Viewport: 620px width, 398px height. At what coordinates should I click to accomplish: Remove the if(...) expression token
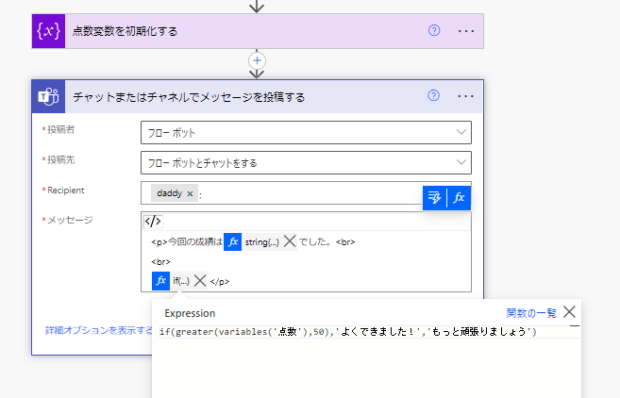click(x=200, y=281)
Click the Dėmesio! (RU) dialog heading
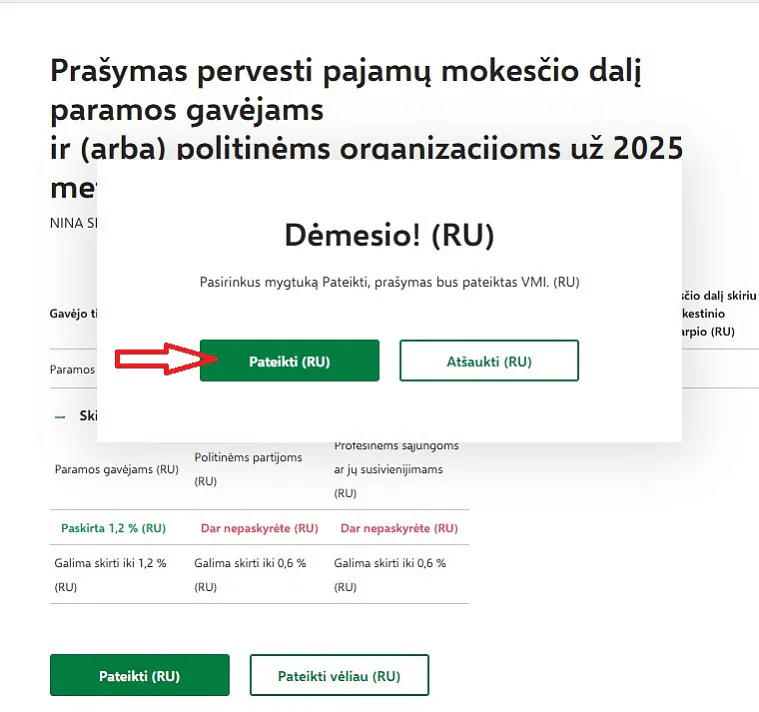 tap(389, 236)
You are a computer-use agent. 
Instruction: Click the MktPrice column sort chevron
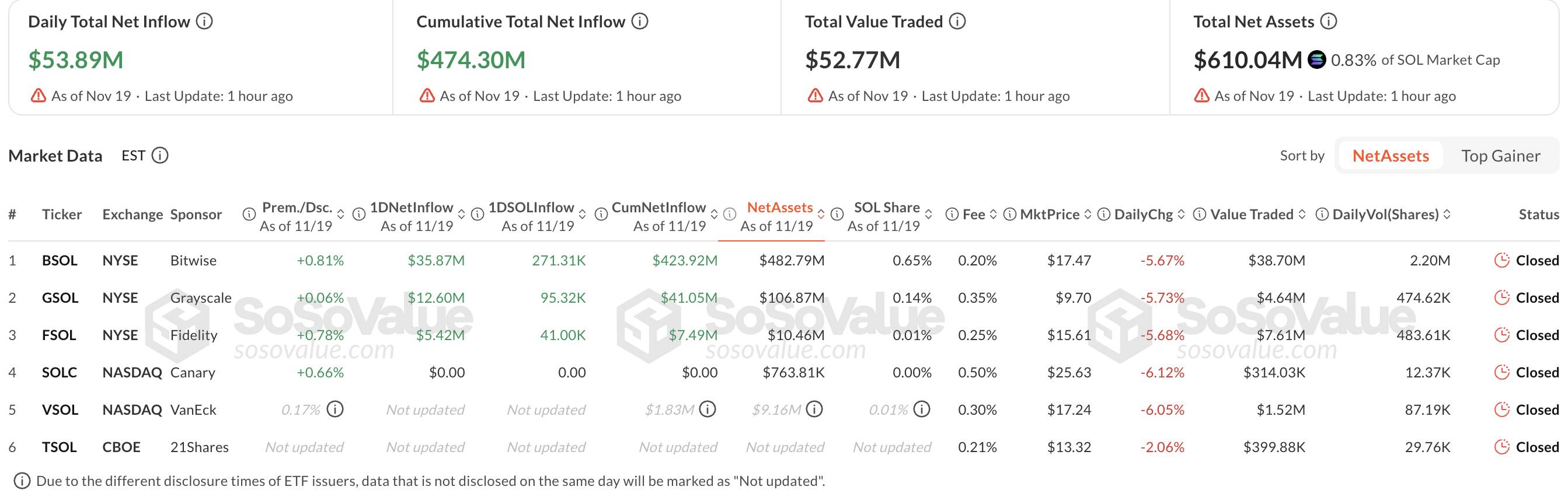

******************************

Could you output the full set of entries exactly, skipping every picture?

Viewport: 620px width, 398px height. At what coordinates should I click to accomplish: Remove the if(...) expression token
click(x=200, y=281)
Click the Dėmesio! (RU) dialog heading
 tap(389, 236)
You are a computer-use agent. 
Instruction: Click the MktPrice column sort chevron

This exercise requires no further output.